Already they had decided that the four A-3s they had tested had simply been blown off course from the start by the stiff north-east wind and that what was needed was a tenfold increase in the power of the control gear and in the speed of the rudder vanes it operated. Like a general who, with centre and flanks crumbling, plans to attack, Dornberger decided to abandon the A-3 and press on to a far more ambitious model, the A-5, designed specifically to provide data applicable to their real goal, the A-4. The motor, the outstanding success of their work so far, remained unchanged, and efforts were now concentrated on the control mechanisms and the missile’s aerodynamic properties. The famous Zeppelin aircraft works at Friedrichshafen provided a wind tunnel to test ‘the stability of the A-5 with the new tail surfaces’, the Graf Zeppelin Flight Research Institute at Stuttgart devised two new types of parachute to slow it down and return it to earth, while a draughtsman at Kummersdorf came up with a money-saving idea, making the rocket’s external vanes of graphite instead of molybdenum, which cut the cost of this item from 150 RM to 1.5 (£13.25 to 13p). By the autumn of 1938 four A-5 rockets, complete except for the guidance mechanism, had been launched from Greifswalder Oie. All had reached a height of five miles and had approached the speed of sound without the A-3’s instability; that was one giant hurdle climbed.

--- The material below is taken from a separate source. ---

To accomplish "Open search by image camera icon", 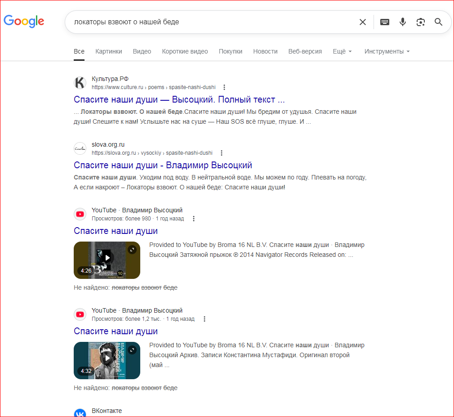I will click(421, 22).
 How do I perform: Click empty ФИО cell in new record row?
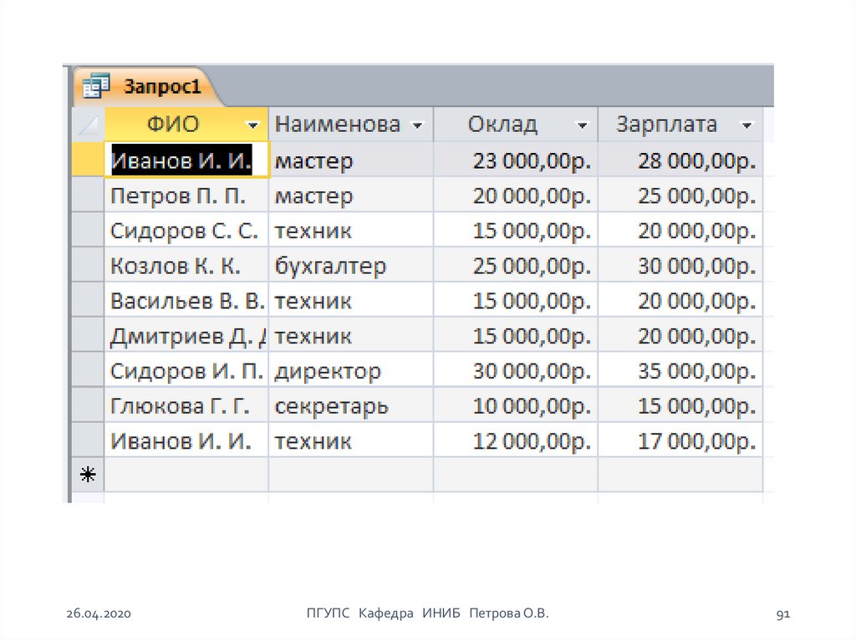pyautogui.click(x=187, y=475)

In March 1938 Austria was forcibly incorporated in the Reich, in September Britain and France were publicly humiliated at Munich, and in March 1939 the rest of Czechoslovakia was seized in plain defiance of the recent agreement. These events simply seem to have passed Dornberger and his subordinates by. Of far greater important to them was the Führer’s visit that same month to Kummersdorf, though it was not an obvious success. Hitler said barely a word, even when watching the testing of a horizontally suspended rocket motor, which usually set visitors gasping in admiration. He did show a flicker of interest in the A-4 and asked how long it would take to develop – Dornberger was evasive in answer – but spoiled things by telling his hosts, over his frugal lunch of mixed vegetables and mineral water, that his only previous contact with the rocket world had been back in his Munich days, with a rocket enthusiast who was a hopelessly impractical dreamer. Hitler, Dornberger decided – a verdict from him which came close to disloyalty – ‘had no feeling for technological progress’, but he consoled himself with the knowledge that ‘Colonel-General von Brauchitsch’ – Fritsch’s successor as army Commander-in-Chief – ‘and the few others who had seen the demonstration had given… expression to their admiration and approval of what we had accomplished in so few years’.

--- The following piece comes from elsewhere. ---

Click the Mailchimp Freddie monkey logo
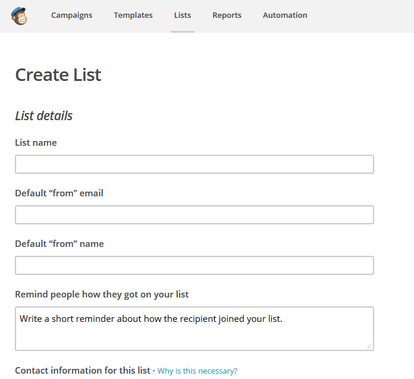The height and width of the screenshot is (379, 414). click(x=20, y=16)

Von Brauchitsch’s support was now to prove all important. On 5 September 1939, two days after Britain and France had declared war on Germany, he agreed to give the A-4 project the highest possible priority, and Dornberger returned from his headquarters, jubilant, to witness the first A-5 tests on the Greifswalder Oie. It was a glorious autumn day on which the previously inhospitable island looked its best; permanent buildings had now replaced the tents and huts of two years before, and Dornberger looked around at these signs of progress with warm approval:
Facing north, in the direction of the firing point, stood the long and massive Measurement House, dazzlingly white in the sunshine, with its workshop, oscillograph room, offices, and flat roof reached by an outside stairway. There were concreted roads, concrete observation shelters, and a concrete apron of considerably enlarged size. The scaffolding which covered the awnings had been replaced by an armour-plated working tower which could be wholly closed in and lowered for the take-off. To bring the rocket, painted bright yellow and red, to the firing position, it was pushed through the detachable roof of the lowered tower and both were then raised by means of a cable winch.